In any event, Whitaker is now the one supervising special counsel Robert Mueller’s wide-ranging probes into Russian election-meddling as well as into other aspects of Trump’s dealings as a candidate and as president.

It is pertinent that Whitaker has pointedly criticized Mueller in print and in interviews. Whitaker maintained in an op-ed in August 2017 that Mueller had gone “too far” in his work and that the Mueller probe’s scope should be “contained,” though that contradicted his own statement in June 2017, when he said in a television interview that the president should not fire Mueller.

Does that mean that Whitaker is capable of seeing his way through to firing Mueller on his own, thereby sparing Trump the trouble?

Not sure about that one yet.

What is known for certain is that many legal scholars and government experts have characterized the elevation of Whitaker to his new job as an act that is in violation of the U.S. Constitution and federal statutes, and have called on him to recuse himself from oversight of the Mueller investigations.

Of course, Trump has been utterly dismissive of such experts and scholars on many occasions, and clearly believes that the laws of the land do not apply to him. So, the Whitaker move really is not surprising in any way other than its audacity, since it happened immediately after the recent election and he has doubled down on his insistence that he, as president, makes the rules, and that he does not have to obey them whether they were in force before he came to office or afterward.

Another area where Whitaker’s statements seem at odds with the idea that he should be the man in charge of the Mueller probe was his defense last year of the president’s eldest son, Donald Trump, Jr., over a 2016 meeting at Trump Tower in New York with a Kremlin-linked lawyer promising to provide political dirt about Trump’s opponent in that year’s election, former Secretary of State Hillary Clinton.

Whitaker said on CNN last year that such a meeting was nothing unusual, and that politicians are always looking for dirt on their opponents.

The fact that it was a Russian lawyer with close ties to the Kremlin and Russian President Vladimir Putin seems not to give Whitaker pause.

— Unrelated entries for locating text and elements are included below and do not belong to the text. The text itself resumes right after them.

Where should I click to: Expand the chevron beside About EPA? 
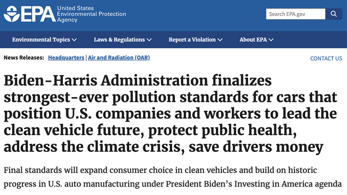[x=271, y=40]
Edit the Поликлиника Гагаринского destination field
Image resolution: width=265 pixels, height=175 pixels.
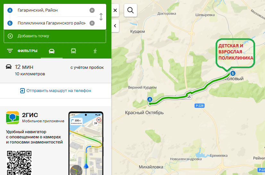click(x=52, y=23)
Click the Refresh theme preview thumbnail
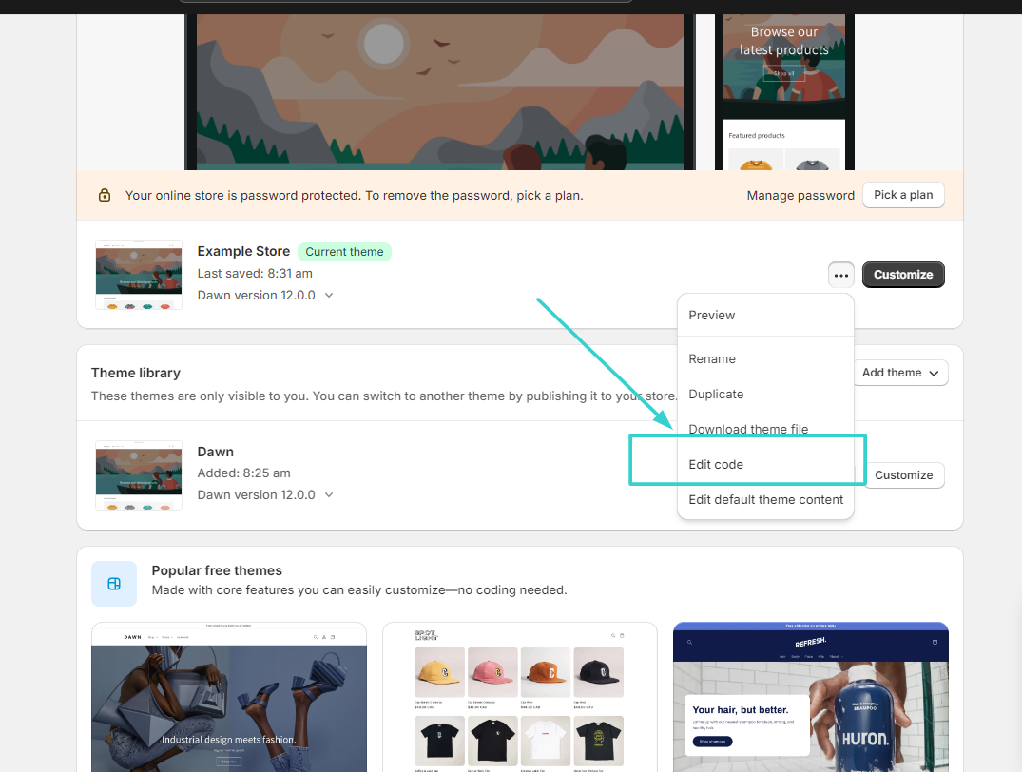The image size is (1022, 772). tap(810, 697)
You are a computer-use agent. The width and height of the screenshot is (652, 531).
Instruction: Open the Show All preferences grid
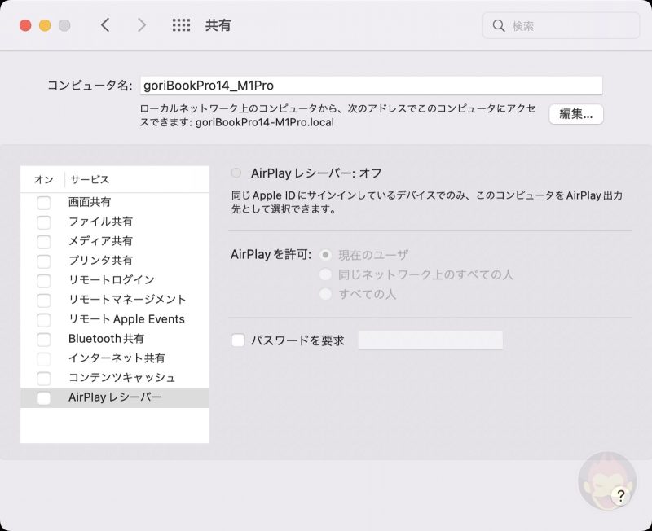(x=181, y=25)
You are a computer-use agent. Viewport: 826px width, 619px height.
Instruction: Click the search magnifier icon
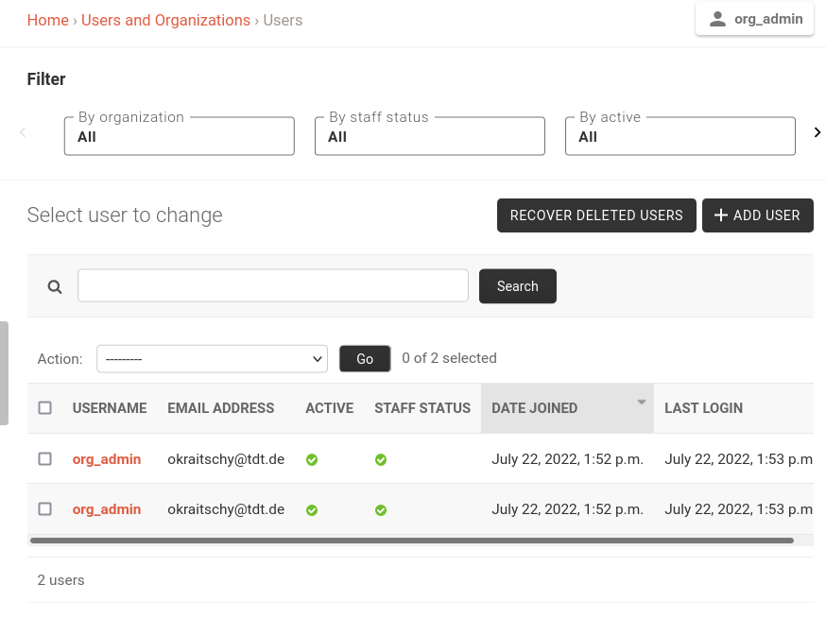(x=54, y=285)
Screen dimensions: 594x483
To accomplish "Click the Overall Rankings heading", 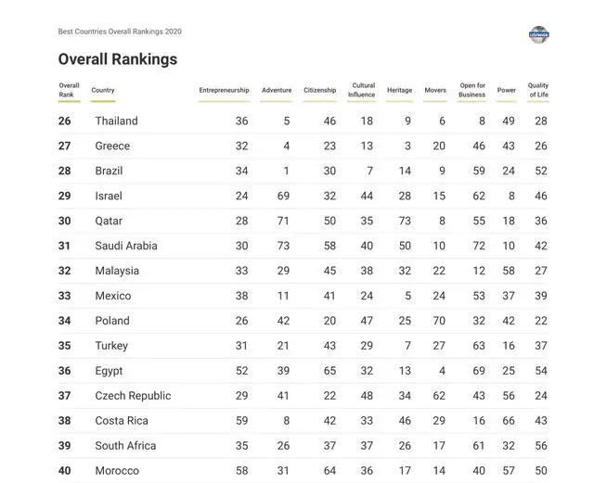I will (x=118, y=59).
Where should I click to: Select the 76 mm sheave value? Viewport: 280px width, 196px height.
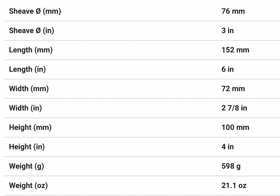[x=233, y=11]
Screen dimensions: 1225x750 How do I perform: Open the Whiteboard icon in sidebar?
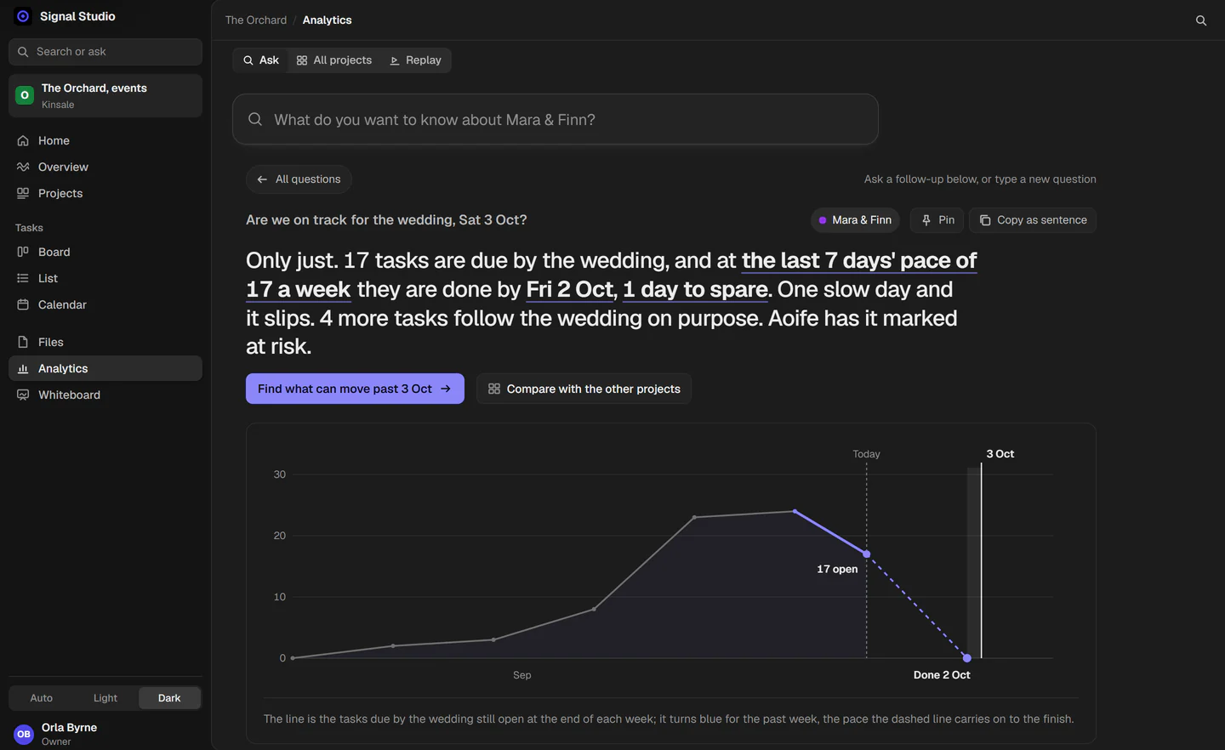(23, 395)
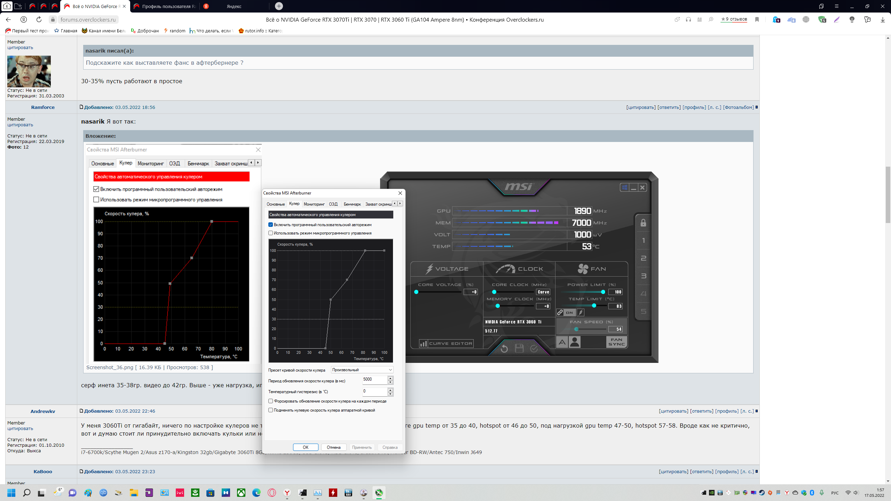Increase fan speed update period with stepper
This screenshot has width=891, height=501.
coord(391,378)
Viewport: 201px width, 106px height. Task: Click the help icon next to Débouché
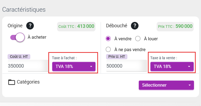point(135,26)
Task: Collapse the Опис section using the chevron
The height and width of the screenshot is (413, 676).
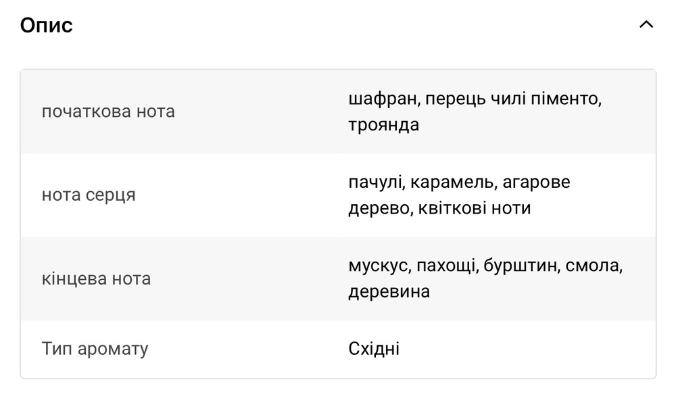Action: (x=646, y=25)
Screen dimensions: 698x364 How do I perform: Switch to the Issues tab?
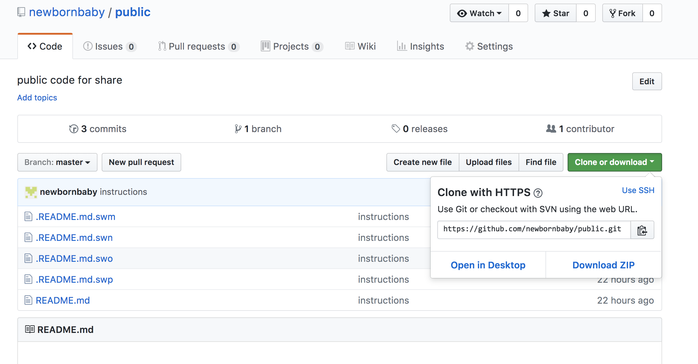[109, 46]
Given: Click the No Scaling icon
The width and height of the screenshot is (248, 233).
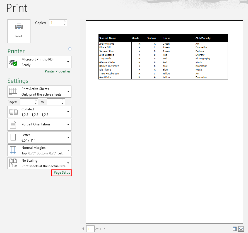Looking at the screenshot, I should pyautogui.click(x=12, y=163).
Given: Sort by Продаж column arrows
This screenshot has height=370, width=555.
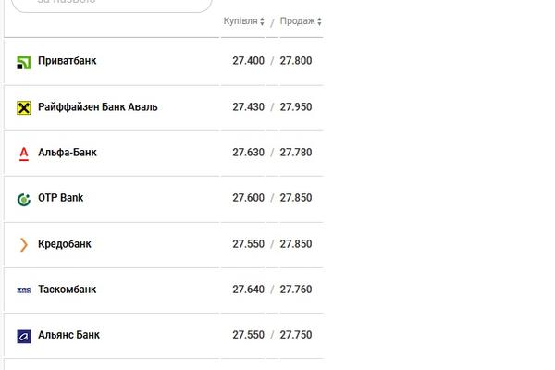Looking at the screenshot, I should [x=319, y=21].
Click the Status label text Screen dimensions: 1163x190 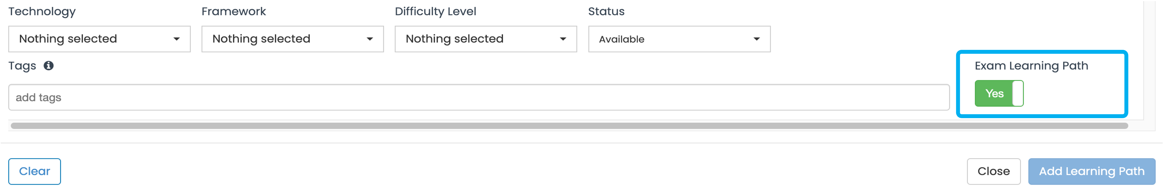coord(606,11)
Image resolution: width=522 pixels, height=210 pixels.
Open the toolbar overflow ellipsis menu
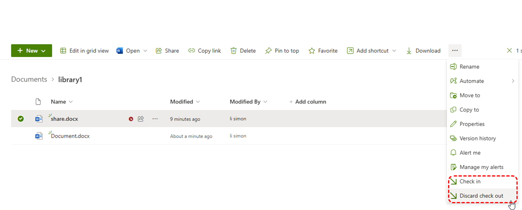455,51
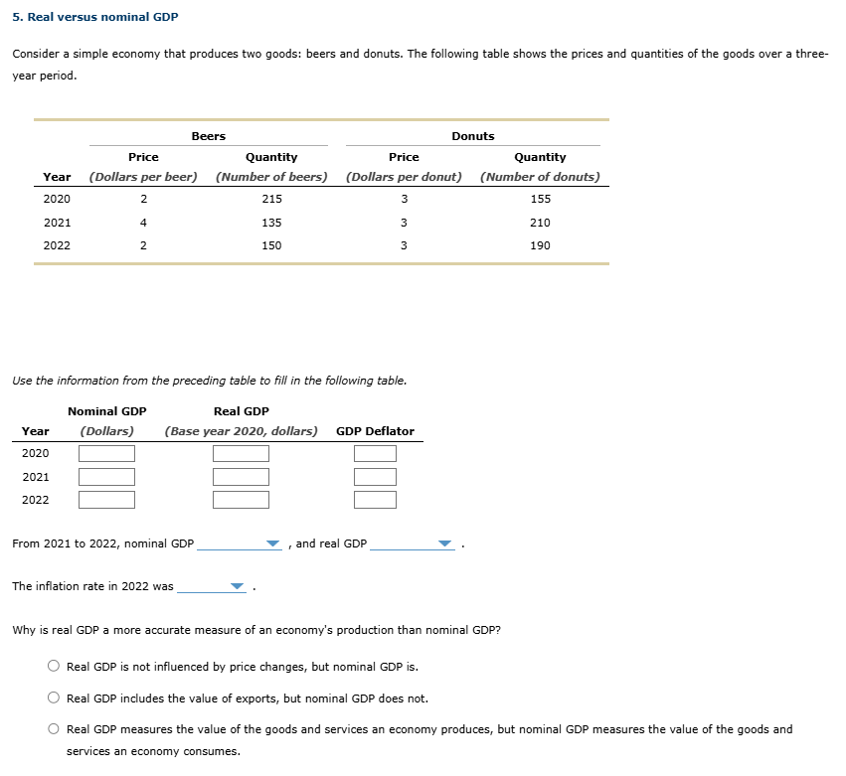Click the Real GDP input for year 2020
Viewport: 846px width, 776px height.
point(241,453)
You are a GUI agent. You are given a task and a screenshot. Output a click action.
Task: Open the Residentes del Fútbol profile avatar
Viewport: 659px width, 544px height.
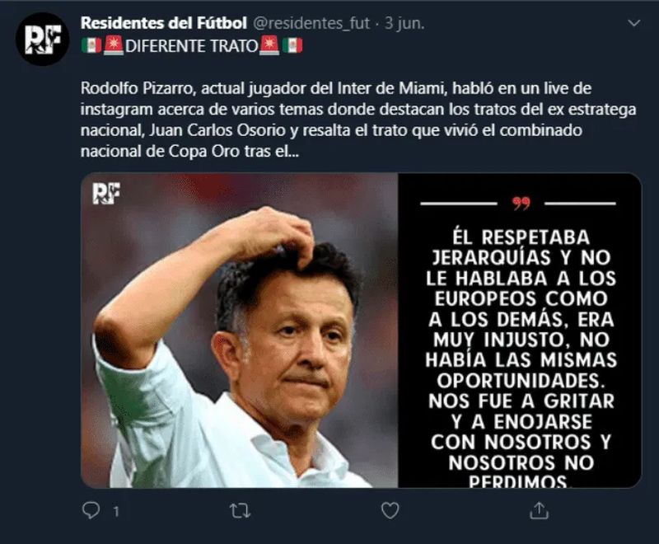42,39
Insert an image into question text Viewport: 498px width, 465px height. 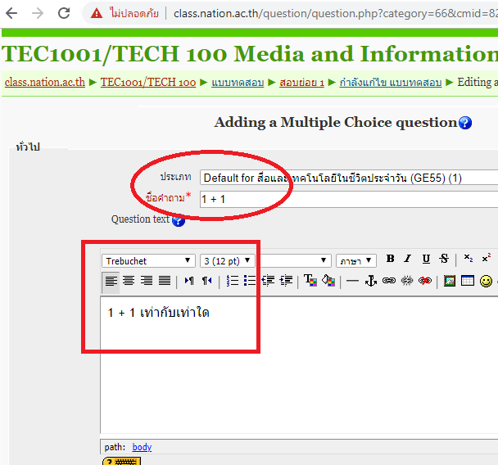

I guess the idea that the Russians should be able to influence U.S. voters’ choice for president is somehow not a distasteful one, at least not to Whitaker and Trump.

But it is distasteful to me, and to many others, and Mueller is believed to be scrutinizing the circumstances of that 2016 Trump Tower meeting.

One must always remember that a dozen or so Russian hackers have been indicted by Mueller and his team for their roles in interfering with the election, and that it is widely believed that the Russians were back at it again this year, hacking their way into the electronic milieu underlying the 2018 election.

It would seem that Whitaker, like his boss, is on the “we must do anything, everything to win” team, including letting foreign powers take a hand in deciding who will sit in the White House.

The above remarks do not even take into account Whitaker’s former job as director of a secretive, wildly misnamed outfit called the Foundation for Accountability and Civic Trust, which has gotten the lion’s share of its funding from so-called “dark money” sources and which was deeply involved in the fervid effort to paint Clinton as a criminal for her use of private email servers.

Never mind that this practice was something that former Secretary of State Colin Powell once admitted to doing when he had that job, and which he said was a common practice among secretaries before him because of the unreliability of the federal government’s email services.

More will come to light about Whitaker’s lack of qualifications and ineligibility for this job, I am sure.

What will come after that is anybody’s guess.